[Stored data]
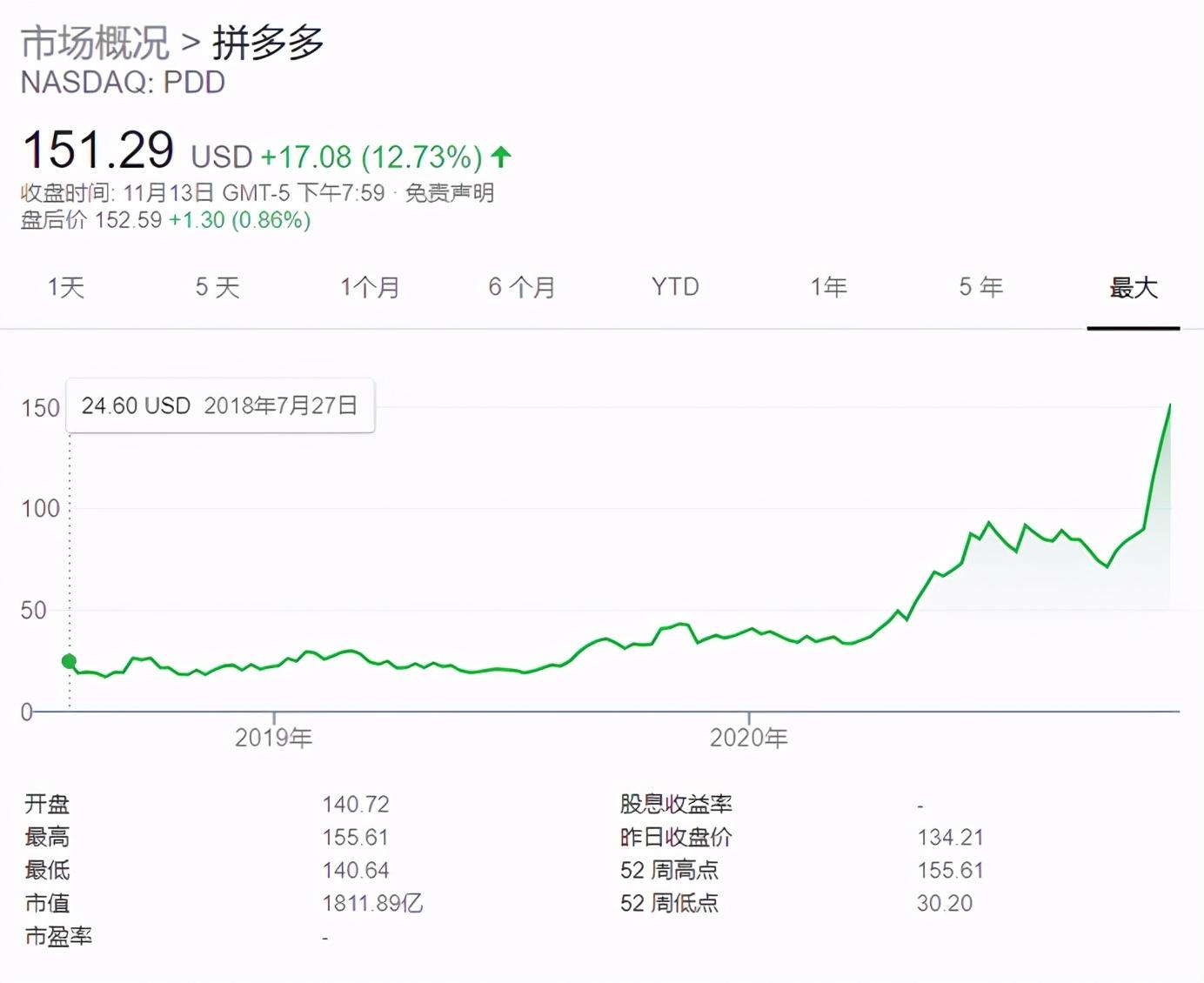Open the 免责声明 disclaimer link

coord(450,192)
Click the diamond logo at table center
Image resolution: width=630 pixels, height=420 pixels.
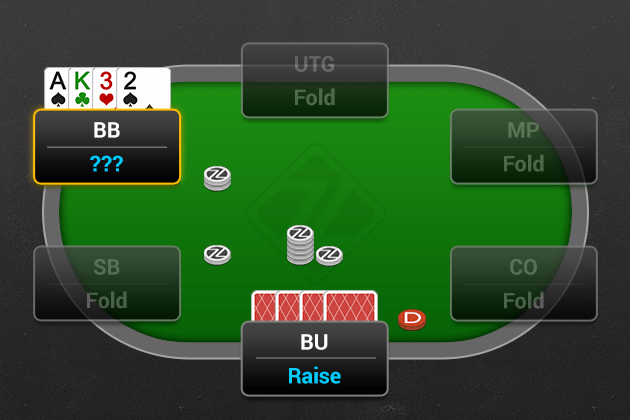[315, 213]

YOUR ASSIGNMENT:
Write the lines from the line containing "Click the diamond logo at table center" through the last line of the data out again exactly, and only those lines; pictures stay out.

RESPONSE AREA:
Click the diamond logo at table center
Image resolution: width=630 pixels, height=420 pixels.
[315, 213]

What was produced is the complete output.